### What needs to be done
The material below holds a span beginning at the line with "This screenshot has width=1532, height=591." and ending at the line with "Task: Click the Ack Faults button". Quote that span exactly, both ends included, and only that span.

### Input data
=== Begin Enclosure ===
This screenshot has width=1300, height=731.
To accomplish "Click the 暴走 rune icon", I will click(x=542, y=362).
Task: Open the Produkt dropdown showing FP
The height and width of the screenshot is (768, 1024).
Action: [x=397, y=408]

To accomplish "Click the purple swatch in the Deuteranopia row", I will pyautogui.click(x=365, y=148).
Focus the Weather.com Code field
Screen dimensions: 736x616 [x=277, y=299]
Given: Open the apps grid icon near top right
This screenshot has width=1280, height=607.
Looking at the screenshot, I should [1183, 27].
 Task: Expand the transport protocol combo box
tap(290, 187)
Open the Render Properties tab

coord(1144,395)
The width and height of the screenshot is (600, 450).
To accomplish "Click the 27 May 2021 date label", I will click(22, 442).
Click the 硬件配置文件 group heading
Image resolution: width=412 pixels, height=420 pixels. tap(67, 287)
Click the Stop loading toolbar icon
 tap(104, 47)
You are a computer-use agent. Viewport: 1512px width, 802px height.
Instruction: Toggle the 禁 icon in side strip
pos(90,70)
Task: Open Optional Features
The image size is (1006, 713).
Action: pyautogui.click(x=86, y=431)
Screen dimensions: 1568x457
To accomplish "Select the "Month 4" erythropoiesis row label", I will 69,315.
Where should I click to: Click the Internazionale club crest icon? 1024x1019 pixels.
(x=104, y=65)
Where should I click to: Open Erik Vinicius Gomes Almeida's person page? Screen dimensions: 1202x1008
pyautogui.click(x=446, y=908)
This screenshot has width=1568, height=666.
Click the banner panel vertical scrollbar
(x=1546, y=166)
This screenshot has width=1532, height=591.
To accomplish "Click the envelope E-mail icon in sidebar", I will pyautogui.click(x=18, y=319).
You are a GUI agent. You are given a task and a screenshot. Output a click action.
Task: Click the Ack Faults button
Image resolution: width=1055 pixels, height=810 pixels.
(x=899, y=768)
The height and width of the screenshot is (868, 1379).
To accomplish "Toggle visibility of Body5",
=== End Enclosure ===
### Answer to this exercise
This screenshot has width=1532, height=591.
To accomplish "Click the envelope E-mail icon in sidebar", I will pyautogui.click(x=18, y=319).
You are a GUI agent. You are given a task and a screenshot. Output a click action.
Task: Click the Ack Faults button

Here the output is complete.